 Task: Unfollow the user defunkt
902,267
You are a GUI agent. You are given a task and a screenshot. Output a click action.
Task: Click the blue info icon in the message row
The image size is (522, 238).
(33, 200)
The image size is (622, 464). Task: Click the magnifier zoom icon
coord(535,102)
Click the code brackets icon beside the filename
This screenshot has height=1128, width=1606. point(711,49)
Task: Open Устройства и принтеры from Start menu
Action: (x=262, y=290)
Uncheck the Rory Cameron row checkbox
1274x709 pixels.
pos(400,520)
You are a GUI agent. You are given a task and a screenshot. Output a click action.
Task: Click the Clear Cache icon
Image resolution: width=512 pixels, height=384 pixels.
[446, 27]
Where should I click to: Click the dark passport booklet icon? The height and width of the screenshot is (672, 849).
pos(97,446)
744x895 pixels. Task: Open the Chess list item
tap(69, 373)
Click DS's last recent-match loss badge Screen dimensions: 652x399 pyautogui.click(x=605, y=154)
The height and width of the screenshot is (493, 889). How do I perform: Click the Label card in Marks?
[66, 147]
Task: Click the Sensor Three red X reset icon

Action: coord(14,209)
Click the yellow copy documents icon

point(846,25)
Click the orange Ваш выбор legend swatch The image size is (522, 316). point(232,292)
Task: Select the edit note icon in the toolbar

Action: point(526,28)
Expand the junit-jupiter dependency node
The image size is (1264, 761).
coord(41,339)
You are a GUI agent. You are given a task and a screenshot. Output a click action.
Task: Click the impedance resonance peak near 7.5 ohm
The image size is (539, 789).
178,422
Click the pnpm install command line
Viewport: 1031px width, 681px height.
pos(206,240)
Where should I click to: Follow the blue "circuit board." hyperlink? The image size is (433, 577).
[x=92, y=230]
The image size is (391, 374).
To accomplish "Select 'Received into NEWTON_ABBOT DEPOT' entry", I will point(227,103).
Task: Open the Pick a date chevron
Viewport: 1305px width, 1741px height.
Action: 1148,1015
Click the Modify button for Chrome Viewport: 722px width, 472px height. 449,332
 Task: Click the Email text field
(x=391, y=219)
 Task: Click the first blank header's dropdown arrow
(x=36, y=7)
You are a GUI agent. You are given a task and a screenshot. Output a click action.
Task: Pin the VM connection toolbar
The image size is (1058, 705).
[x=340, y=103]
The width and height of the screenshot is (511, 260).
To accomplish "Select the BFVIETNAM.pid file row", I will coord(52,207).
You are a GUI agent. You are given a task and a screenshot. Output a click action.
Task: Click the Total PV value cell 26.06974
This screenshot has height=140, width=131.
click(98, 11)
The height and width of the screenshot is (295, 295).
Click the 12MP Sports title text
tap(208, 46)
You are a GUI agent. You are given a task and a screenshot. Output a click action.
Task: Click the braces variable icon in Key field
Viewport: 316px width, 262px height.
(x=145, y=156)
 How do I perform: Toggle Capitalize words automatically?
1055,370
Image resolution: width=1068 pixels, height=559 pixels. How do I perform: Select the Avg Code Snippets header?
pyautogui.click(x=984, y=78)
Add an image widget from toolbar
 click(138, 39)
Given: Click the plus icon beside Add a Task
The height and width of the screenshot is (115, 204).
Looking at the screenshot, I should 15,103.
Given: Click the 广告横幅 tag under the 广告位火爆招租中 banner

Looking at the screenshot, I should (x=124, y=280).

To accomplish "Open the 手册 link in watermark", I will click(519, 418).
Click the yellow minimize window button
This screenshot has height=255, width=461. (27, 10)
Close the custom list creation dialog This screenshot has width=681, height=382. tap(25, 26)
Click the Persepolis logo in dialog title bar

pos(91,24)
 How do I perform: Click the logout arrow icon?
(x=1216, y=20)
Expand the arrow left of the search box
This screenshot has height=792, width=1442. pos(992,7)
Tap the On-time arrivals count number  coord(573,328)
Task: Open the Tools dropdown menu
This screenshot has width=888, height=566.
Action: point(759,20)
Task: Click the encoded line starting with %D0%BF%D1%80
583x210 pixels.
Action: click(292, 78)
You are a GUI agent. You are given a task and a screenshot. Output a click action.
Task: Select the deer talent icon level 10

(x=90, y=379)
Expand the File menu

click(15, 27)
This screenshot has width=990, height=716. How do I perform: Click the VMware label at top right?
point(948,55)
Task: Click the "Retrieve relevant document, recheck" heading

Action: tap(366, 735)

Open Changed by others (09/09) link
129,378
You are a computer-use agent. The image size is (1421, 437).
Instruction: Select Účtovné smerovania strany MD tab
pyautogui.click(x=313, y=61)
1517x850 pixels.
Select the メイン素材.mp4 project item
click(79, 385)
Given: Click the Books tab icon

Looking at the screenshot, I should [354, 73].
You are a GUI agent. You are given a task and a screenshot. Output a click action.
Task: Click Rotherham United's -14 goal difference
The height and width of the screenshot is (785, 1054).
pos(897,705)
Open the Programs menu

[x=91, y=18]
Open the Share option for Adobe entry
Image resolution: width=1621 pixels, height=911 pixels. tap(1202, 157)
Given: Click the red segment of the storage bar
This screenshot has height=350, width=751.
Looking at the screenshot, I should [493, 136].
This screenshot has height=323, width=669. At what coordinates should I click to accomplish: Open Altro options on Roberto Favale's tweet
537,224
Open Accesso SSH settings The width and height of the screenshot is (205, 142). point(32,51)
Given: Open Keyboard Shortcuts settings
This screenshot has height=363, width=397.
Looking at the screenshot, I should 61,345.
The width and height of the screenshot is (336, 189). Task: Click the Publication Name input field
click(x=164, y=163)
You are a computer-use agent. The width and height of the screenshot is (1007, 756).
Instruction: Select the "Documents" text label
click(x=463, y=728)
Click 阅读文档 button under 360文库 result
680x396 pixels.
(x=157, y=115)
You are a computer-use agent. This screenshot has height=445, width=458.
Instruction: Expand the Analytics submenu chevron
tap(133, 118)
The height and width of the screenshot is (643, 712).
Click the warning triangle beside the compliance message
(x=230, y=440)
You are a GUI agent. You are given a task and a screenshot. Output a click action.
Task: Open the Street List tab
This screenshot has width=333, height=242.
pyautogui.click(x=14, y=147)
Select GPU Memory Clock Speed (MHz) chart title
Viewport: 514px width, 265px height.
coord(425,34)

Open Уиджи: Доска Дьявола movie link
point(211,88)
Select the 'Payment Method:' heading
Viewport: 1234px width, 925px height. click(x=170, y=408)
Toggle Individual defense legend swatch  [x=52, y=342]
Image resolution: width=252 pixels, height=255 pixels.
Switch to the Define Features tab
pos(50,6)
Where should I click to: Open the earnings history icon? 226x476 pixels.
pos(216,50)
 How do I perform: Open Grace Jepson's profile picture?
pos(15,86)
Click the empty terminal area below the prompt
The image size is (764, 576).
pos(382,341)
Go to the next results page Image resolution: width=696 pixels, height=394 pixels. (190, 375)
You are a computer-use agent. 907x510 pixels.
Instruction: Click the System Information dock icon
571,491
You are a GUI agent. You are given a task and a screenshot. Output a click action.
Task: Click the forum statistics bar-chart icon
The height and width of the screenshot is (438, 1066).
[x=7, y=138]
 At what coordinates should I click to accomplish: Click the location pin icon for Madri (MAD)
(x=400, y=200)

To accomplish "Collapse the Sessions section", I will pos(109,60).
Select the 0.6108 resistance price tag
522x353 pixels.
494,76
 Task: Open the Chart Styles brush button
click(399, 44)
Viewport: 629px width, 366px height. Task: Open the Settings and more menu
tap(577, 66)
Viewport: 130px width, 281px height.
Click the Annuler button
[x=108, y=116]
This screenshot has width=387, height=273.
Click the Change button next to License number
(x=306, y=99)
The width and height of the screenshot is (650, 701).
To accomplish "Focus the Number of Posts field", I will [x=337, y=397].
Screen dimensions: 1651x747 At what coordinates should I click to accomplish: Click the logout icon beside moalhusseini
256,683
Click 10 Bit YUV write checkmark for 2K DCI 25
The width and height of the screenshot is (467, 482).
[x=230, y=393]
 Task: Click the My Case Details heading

··········

**Task details:** Find the line with "How do I perform: Open" in the entries above. Retype it and each line after it, exactly, through the line with "You are a computer-use agent. 907x510 pixels.", and stop there.

**Response to this task:**
 How do I perform: Open Grace Jepson's profile picture?
pos(15,86)
Click the empty terminal area below the prompt
The image size is (764, 576).
pos(382,341)
Go to the next results page Image resolution: width=696 pixels, height=394 pixels. (190, 375)
You are a computer-use agent. 907x510 pixels.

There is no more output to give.